A study
published in July’s Health Affairs adds yet another wrinkle to the quandary of
reducing ED usage. The report entitled
“Understanding Why Patients of Low Socioeconomic Status Prefer Hospitals over
Ambulatory Care” offers what many will consider a surprising conclusion – poor
people who decide to use the emergency department make that decision
rationally. What does this mean? According to the study, it means several
things. First, that poor people are able
to “articulate clear, logical reasons for preferring hospital to ambulatory
care.” Second, it means that decisions
to use the ED cannot be blamed on cultural tendencies. And, third, it means that use of the ED
cannot be fixed with more education. The
icing on the cake is a paradox uncovered by the study, which is that as
hospitals improve in the quality of the care that they provide, it makes it
more likely that ED usage by poor people will remain high.
Let’s look a little deeper into the study to explore how it
came to these conclusions. This qualitative
study is based on open-ended interviews of forty low socio-economic status
patients who presented to an inner-city Philadelphia hospital. The interview results were then discussed in
the communities where the participants lived to see if the responses were
consistent with how other members of the low income community viewed hospital
usage.
Two themes developed in the responses as to why the ED was
preferred over other settings: access
and quality. With respect to access, both
uninsured and Medicaid participants believed that hospital care was less
expensive. The uninsured couldn’t afford
ambulatory care fees, relying on a hospital’s charity care. Those with Medicaid agreed that ambulatory
care cost about the same for them as ED care, but overall cost was more with
ambulatory care because of the additional time taken and co-pays for specialist
visits and testing ordered by primary care physicians – respondents said they
would rather get the comprehensive care they needed at the “one-stop shop”

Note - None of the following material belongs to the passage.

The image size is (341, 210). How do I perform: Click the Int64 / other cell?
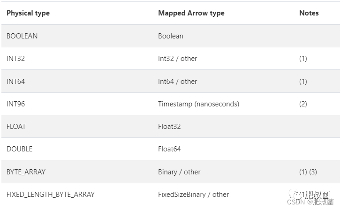pyautogui.click(x=177, y=82)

ED. Other access issues included the
commonly noted problems with after-hours access, transportation to ambulatory
care facilities, and inability to reach physicians with questions on the phone
(with the response on the phone typically to go straight to the ED). On the quality front, low income interviewees
believed that hospitals provided better technical diagnostic care, and when
they were displeased with their physician believed that trying a different
physician would be fruitless.
Social determinants also played a role in ED use, with the
most socially disadvantaged subset of the interviewees providing additional
reasons for ED use like a “rare source of demonstrable support” from hospital
employees in a world filled with isolation and difficulty. For these frequent users, the ED almost
becomes a “home” for them since outside the hospital living conditions are less
than desirable.
So what are the implications of the study? First, it brings out the inherent conflict
between patients who believe hospitals are the best place to receive care and a
system-wide policy belief that the best care needs to be provided in the lowest
cost settings that still provide a quality experience. Second, it shows that improving hospital
quality to reduce readmissions may backfire to some extent, since the increased
quality will only confirm low income beliefs about the lack of quality in
ambulatory care. The study suggests that
efforts should be made to equalize both the quality and its perception in the
ambulatory care context. Third, the
study posits that Accountable Care Organizations can restructure the delivery
of care in the ambulatory setting to mimic the “one-stop” shop that the ED can
provide. Finally, the study recommends
that community health workers be used outside of the hospital to provide
“respite” care that the most disadvantaged patients sought in the ED.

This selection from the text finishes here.